__Short task 1__
According to the article on the Council of Schools and Services for the Blind, what do the member schools' specialized approaches to instruction in small group settings accomplish?
__Short task 2__
What does the article on the Council of Schools and Services for the Blind give as the consortium's major goal?

__Extract__
= Council of Schools and Services for the Blind =

Consortium of specialized schools in Canada and the United States

The Council of Schools and Services for the Blind (COSB) is a consortium of specialized schools in Canada and the United States whose major goal is improving the quality of services to children who are blind and visually impaired.

COSB is a membership organization of special purpose schools for students who are blind or visually impaired, including those with multiple disabilities.

Schools and classrooms specialized approaches to instruction in small group settings ensure that the curriculum is fully accessible to each individual student. COSB schools specialise in teaching the skills that students use to gain independence at the same level as their sighted peers. Known as the Expanded Core Curriculum, these skills such as Orientation and Mobility (travel and movement skills) and the use of Assistive Technology become the tools students use to maximize learning in school and to be fully engaged in their homes and communities.

__Records from a pointing dataset__
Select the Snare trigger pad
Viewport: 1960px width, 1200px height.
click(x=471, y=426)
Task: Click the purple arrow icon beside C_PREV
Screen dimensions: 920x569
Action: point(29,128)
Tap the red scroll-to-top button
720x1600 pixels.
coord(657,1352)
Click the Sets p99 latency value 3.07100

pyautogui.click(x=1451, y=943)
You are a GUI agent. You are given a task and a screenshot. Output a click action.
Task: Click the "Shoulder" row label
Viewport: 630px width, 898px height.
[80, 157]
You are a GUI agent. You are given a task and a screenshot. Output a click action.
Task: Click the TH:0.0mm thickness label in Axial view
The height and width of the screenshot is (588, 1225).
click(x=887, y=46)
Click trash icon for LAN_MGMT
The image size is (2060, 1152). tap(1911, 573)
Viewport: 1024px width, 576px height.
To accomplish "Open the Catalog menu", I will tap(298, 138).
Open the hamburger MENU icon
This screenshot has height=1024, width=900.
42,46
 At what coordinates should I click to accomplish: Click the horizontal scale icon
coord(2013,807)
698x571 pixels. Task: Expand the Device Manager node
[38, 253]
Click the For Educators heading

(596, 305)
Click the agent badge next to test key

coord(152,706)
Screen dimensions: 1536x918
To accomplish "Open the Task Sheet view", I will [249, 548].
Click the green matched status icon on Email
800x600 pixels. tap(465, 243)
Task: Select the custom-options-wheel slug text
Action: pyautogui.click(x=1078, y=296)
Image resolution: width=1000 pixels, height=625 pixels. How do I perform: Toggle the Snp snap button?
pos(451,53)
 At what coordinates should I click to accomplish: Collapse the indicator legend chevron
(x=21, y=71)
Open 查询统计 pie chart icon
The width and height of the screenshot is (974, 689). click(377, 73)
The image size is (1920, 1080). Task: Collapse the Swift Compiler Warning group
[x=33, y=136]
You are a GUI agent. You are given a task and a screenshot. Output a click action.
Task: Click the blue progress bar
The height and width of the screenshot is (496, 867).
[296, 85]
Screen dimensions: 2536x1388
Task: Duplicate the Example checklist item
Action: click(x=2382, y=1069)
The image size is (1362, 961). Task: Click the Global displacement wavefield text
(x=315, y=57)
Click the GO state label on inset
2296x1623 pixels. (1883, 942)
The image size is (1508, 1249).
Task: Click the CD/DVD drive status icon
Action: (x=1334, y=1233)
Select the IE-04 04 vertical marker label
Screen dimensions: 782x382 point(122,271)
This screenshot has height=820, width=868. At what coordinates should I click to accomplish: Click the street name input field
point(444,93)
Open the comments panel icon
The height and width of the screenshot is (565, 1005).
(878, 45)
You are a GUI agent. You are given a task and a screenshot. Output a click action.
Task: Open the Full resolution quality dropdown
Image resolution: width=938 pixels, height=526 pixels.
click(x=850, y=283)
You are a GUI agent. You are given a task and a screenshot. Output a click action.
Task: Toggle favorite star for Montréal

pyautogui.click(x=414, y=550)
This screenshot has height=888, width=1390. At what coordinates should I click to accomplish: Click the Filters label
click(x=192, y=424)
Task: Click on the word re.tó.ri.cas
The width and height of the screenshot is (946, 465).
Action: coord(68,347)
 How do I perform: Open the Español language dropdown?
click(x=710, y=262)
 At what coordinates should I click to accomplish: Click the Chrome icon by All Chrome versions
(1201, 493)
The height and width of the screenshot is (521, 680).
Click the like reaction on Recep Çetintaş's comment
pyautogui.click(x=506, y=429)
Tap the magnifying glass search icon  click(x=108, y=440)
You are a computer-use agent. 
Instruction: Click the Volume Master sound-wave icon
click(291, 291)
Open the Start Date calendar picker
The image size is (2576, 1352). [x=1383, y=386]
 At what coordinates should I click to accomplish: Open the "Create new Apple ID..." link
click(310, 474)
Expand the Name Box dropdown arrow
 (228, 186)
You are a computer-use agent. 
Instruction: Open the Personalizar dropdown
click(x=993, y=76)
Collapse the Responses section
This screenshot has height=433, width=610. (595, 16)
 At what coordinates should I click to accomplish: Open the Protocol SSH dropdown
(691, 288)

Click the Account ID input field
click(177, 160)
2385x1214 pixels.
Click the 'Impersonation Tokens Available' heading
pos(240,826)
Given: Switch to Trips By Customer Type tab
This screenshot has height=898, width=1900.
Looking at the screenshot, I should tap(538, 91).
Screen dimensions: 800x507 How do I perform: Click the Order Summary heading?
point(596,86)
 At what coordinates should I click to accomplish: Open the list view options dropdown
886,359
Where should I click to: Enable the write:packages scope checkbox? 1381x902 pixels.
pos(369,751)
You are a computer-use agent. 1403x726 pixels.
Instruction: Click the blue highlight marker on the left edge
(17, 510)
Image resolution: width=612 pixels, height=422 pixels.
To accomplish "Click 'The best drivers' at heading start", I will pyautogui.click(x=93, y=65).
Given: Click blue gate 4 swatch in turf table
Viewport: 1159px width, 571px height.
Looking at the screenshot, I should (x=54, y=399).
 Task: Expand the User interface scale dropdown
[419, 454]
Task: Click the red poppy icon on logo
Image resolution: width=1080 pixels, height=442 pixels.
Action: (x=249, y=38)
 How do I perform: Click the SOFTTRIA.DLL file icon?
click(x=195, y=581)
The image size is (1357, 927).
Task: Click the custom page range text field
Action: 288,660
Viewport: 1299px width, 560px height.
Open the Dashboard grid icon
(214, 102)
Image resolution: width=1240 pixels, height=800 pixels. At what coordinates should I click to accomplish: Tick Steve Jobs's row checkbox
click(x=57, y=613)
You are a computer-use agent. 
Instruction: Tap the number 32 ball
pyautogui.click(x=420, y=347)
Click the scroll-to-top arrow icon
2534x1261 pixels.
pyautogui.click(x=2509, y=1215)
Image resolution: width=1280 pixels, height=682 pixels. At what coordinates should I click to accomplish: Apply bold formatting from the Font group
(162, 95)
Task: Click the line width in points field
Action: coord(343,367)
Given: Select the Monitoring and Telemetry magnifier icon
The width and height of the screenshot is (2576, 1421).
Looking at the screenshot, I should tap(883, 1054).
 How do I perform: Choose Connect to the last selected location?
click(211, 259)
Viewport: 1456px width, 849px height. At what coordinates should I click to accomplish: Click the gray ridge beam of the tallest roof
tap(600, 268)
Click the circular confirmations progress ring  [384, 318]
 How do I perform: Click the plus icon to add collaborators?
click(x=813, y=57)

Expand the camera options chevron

__Task response 1__
They ensure that the curriculum is fully accessible to each individual student.

__Task response 2__
Improving the quality of services to children who are blind and visually impaired.